Parmi les techniques actuellement en test chez l’animal, l’optogénétique qui agit sur certains types de neurones sensibles à la lumière présente des résultats prometteurs. Ainsi, la chercheuse française Jeanne Paz (Stanford) a présenté au dernier congrès de l’American Epilepsy Society une expérience dite « en boucle fermée », qui inhibe les crises post-AVC chez la souris (manipulée génétiquement pour mimer l’épilepsie). En éclairant ces neurones à la bonne longueur d’onde, on module leur excitabilité, ce qui empêche la survenue des crises.

Une autre technique génétique actuellement en expérimentation animale aux États-Unis consiste à injecter dans le cerveau des micro-ARN "sur mesure" afin d’exclure la transcription d’ARN messagers, de réguler l’expression des gènes durant l’épileptogénèse et donc d’empêcher cette dernière. Egalement en cours, des chercheurs de l’université Stanford viennent de montrer que des greffes de neurones inhibiteurs à partir de cellules souches arrêtent la survenue de crises. A ce sujet, l’application humaine nécessite de franchir encore certaines étapes (éthiques, innocuité à long terme,...)

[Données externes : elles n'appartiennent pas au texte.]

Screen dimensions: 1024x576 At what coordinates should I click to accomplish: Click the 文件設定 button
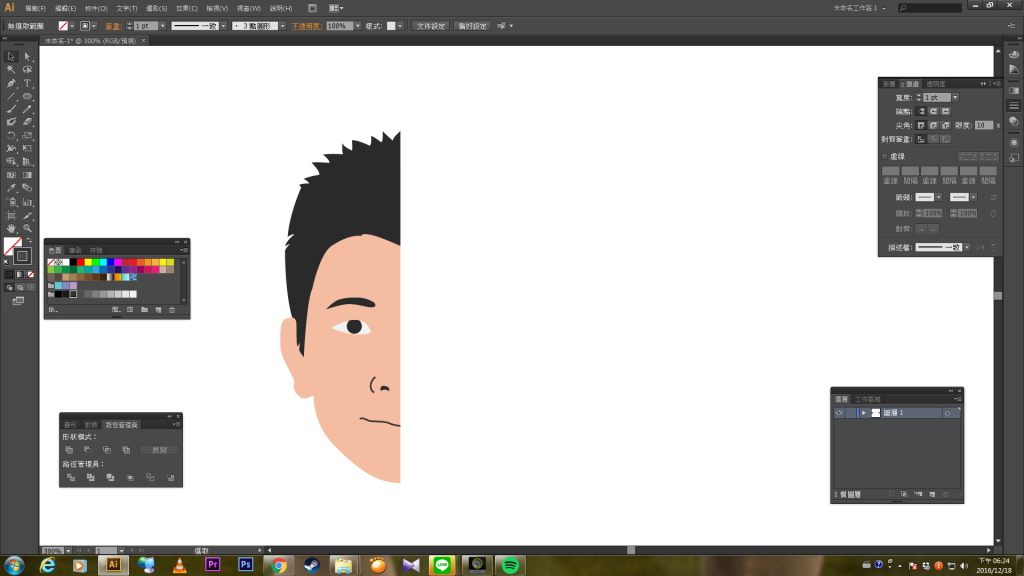pyautogui.click(x=431, y=25)
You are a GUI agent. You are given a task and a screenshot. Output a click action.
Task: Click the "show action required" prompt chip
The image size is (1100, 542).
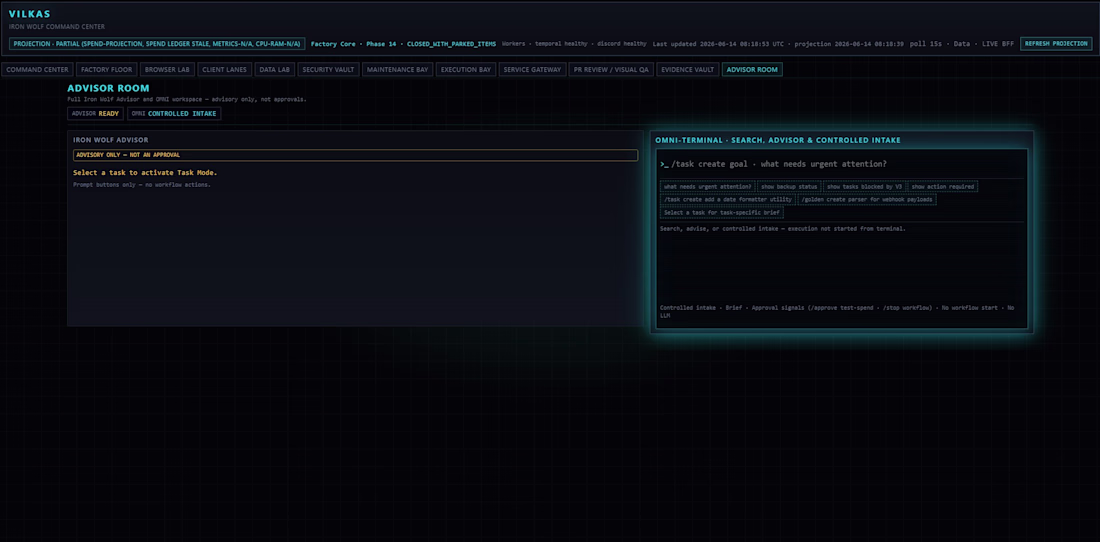tap(942, 187)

Propos recueillis par Mathilde Brasilier

1) En France, les centres de recherche sont coordonnés par le « Club Epilepsie ». Le CHU de Rennes, associé à l’unité INSERM-LTSI est le seul à disposer de modèles informatiques du cerveau et d’épilepsie, de modèles animaux d’épilepsie et d’un service d’exploration d’épilepsie humaine.

*Le Dr. Arnaud Biraben est expert auprès de tous les laboratoires impliqués dans l’épilepsie.